◆ **Work to complete**:
Print each entry again exactly as written, and keep the pictures out.

*** Exercise inputs ***

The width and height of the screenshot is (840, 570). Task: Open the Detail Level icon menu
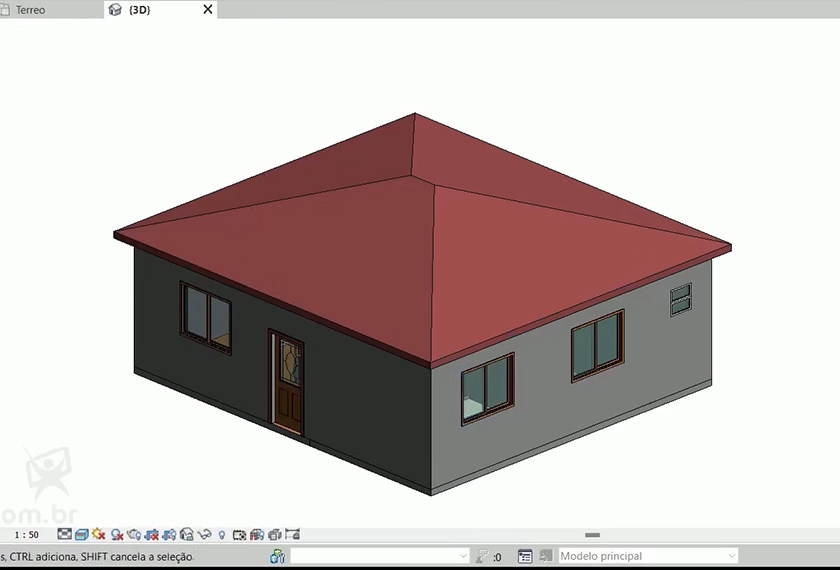click(65, 535)
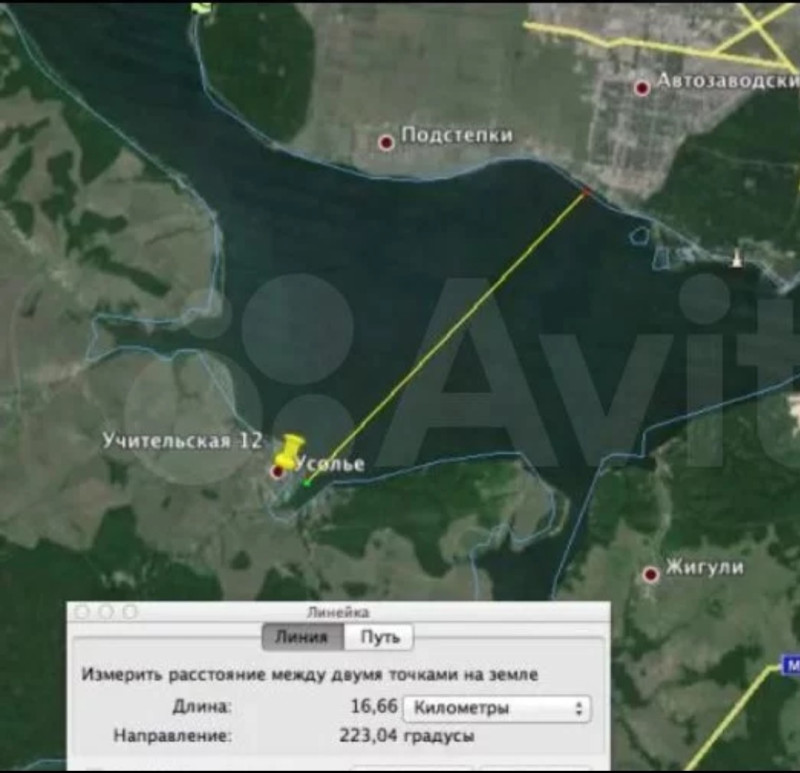Switch to the Линия tab

pos(302,637)
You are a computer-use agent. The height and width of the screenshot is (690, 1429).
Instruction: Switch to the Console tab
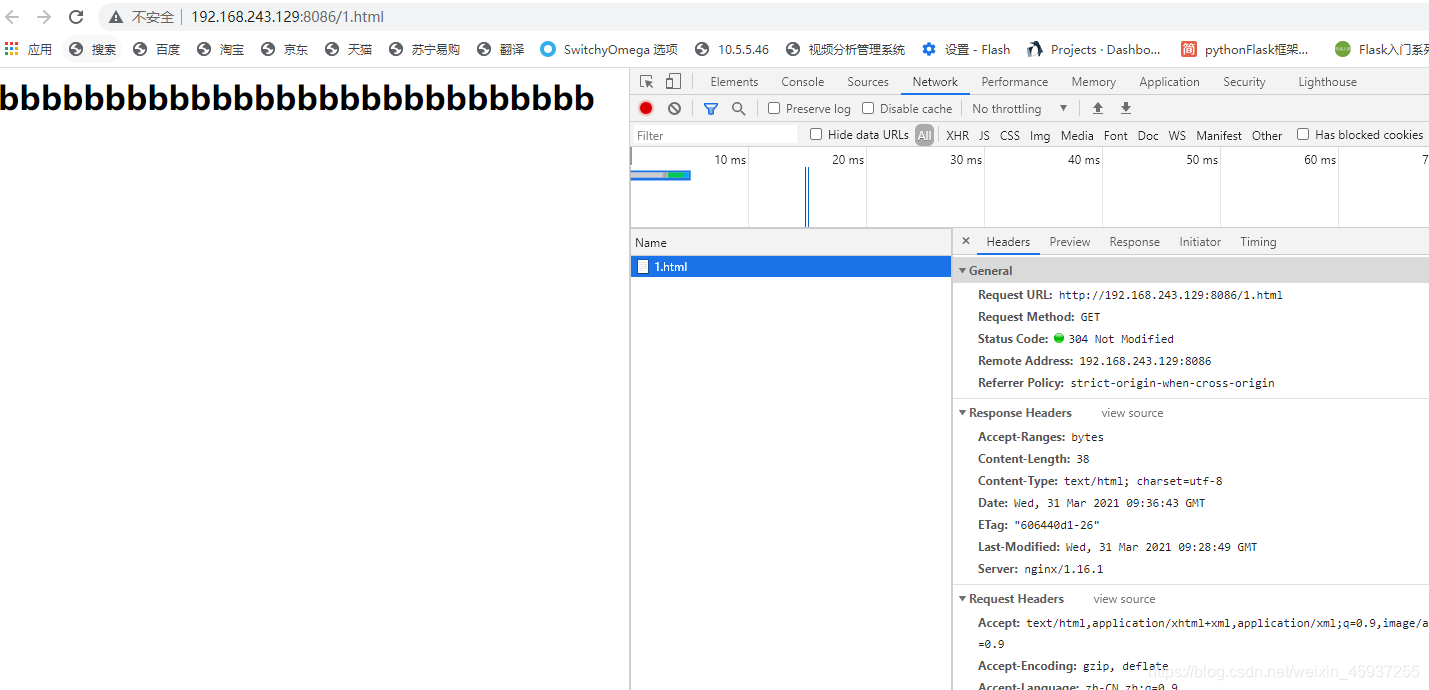(802, 81)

*** End of Exercise inputs ***

◆ **Answer box**:
The width and height of the screenshot is (840, 570). Task: Open the Detail Level icon menu
click(65, 535)
Switch to the Линия tab

pos(302,637)
You are a computer-use agent. The height and width of the screenshot is (690, 1429).
Instruction: Switch to the Console tab
(802, 81)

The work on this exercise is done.